[Exercise requirements]
1. Update the n8n forum thread from "after the docker logs" up to and including "be something else.", with "memory" replaced by "RAM".
2. List every docker command that appears in the n8n forum thread.
3. In the n8n forum thread, what does n8n mostly use instead of CPU/disk?

It only resolves when I turn the droplet off and on

Hey @PedroHenrique26,

Have you checked the logs yet to see if there are any errors?

How do I check this?

It depends on how you have configured that. If you have used only docker, then with docker logs <container_name> command

If you have configured it with some cloud service, then that service should provide logs.

I woke up and it was offline, I went to the logs inside the digitalocean console and searched for “n8n” and with “error” or “disconnected” and these logs appeared
Is it possible to find out the reason from the image?

When I was loading the logs, I noticed that there was a lot of the event below up to the current date, but when it finished, when I searched for the keywords, it didn’t appear, but I managed to copy a piece from when I was copying, the date is older, but I noticed that the The same thing happened with yesterday and today’s date, if it has any relevance:

It seems these logs are from the docker host instance. Can you execute the command docker ps and see if there is a docker container?

If so, then you can use the docker logs <container_name> to see the n8n logs.

1 Like

after the docker ps

after the docker logs root_n8n_1

Well… the error is not very specific but seems there is a lot of executions in the queue.

Can you check the memory state? n8n mostly uses memory instead of CPU/disk. But 8GB usually should be fine.

The only thing I can advice for now is to collect the logs If the n8n will go offline again and provide them here, so maybe there will be something else.
You can export logs to the /tmp/n8n.log file with the command:

docker logs --since 1h root_n8n_1 > /tmp/n8n.log

And you can replace the 1h in the --since key with actual time when the n8n was down (e.g. 1-2-3h ago or more). Because the container will restart and the needed logs may be hidden.

Thousands of the same phrase that I had sent earlier appeared, where they were unable to identify what it was, but a different phrase also appeared:

Removed triggers and pollers for workflow “22”
2024-03-26T12:26:09.204Z [Rudder] info: Your message must be < 32kb. This is currently surfaced as a warning. Please update your code {
userId: ‘9b8c11ec1d7722d48b6973dbf70400faa913ae64e46fef1f40a9b1d654824ea2#3af181f5-9769-43d2-aa32-64ab62fd7fe7’,
event: ‘User saved workflow’,
properties: {
user_id: ‘3af181f5-9769-43d2-aa32-64ab62fd7fe7’,
workflow_id: ‘22’,

Earlier I imagined that the problem could be this flow, and when I deactivated it, until then the system went offline again, it is programmed to happen every hour, and the problem always came after it started working. …

Before the update there was no problem, what could it be?

I noticed that some of my flows had some changes in the nomenclature of the webhook trigger, instead of having the name “Webhook”, some had “Webhook1” or “Webhook2” which meant that the information did not continue in the flow, as the origin was unknown, so I changed the nomenclature on them

Was there any change with the version update that impacted something in this workflow 22? How do I share it with you to check if this really is the problematic workflow, and how to solve it?

Can you share the workflow 22? I’m wondering why it has so many nodes.
You can copy the workflow with ctrl+a > ctrl+c and then paste it after pressing the button </>
image

But there is a limits for the message length, so it may be required to copy it to the file and share the file from any storage.

Dataset items
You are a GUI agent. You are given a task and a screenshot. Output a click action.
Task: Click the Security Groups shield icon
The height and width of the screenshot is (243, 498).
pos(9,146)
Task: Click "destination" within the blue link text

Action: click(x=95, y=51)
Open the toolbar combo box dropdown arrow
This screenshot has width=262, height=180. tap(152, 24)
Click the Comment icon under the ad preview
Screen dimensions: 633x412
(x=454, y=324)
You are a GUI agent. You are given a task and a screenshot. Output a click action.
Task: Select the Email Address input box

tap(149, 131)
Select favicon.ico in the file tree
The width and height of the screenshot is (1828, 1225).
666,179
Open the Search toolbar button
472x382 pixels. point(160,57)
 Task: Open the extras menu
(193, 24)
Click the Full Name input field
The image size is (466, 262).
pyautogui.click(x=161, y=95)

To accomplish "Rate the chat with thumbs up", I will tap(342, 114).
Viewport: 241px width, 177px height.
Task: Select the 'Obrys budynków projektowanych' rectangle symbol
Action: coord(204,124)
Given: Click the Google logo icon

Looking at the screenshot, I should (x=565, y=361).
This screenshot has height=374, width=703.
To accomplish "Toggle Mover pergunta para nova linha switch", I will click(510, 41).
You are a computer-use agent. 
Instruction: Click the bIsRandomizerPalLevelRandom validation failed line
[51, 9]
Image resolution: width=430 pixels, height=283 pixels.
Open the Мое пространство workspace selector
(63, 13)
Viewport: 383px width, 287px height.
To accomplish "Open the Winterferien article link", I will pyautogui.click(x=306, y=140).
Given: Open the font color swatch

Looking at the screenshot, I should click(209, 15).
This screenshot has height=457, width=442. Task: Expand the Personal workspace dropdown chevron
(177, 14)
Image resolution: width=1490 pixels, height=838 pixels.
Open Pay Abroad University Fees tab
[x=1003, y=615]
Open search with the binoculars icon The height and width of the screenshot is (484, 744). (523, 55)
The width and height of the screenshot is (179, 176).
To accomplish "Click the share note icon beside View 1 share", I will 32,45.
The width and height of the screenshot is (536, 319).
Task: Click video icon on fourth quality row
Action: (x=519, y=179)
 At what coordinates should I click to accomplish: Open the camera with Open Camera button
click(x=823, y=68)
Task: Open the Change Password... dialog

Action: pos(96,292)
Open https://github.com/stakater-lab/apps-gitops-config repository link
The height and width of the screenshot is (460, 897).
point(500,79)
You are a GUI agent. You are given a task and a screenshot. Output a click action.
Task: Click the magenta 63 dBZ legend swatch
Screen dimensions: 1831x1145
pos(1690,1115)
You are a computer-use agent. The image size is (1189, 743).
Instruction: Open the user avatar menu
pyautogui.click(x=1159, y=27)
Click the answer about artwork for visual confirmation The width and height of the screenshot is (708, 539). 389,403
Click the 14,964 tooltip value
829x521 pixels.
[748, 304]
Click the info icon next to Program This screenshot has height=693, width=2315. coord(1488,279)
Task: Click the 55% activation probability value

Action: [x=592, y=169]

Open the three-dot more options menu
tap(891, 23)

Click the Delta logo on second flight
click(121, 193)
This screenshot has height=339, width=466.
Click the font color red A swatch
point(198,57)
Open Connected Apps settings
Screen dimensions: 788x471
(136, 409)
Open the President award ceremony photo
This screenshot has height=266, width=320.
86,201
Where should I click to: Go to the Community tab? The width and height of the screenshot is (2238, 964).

[Set of answers]
1.
after the docker logs root_n8n_1

Well… the error is not very specific but seems there is a lot of executions in the queue.

Can you check the RAM state? n8n mostly uses RAM instead of CPU/disk. But 8GB usually should be fine.

The only thing I can advice for now is to collect the logs If the n8n will go offline again and provide them here, so maybe there will be something else.

2.
docker logs <container_name>
docker ps
docker logs root_n8n_1
docker logs --since 1h root_n8n_1 > /tmp/n8n.log

3. Memory.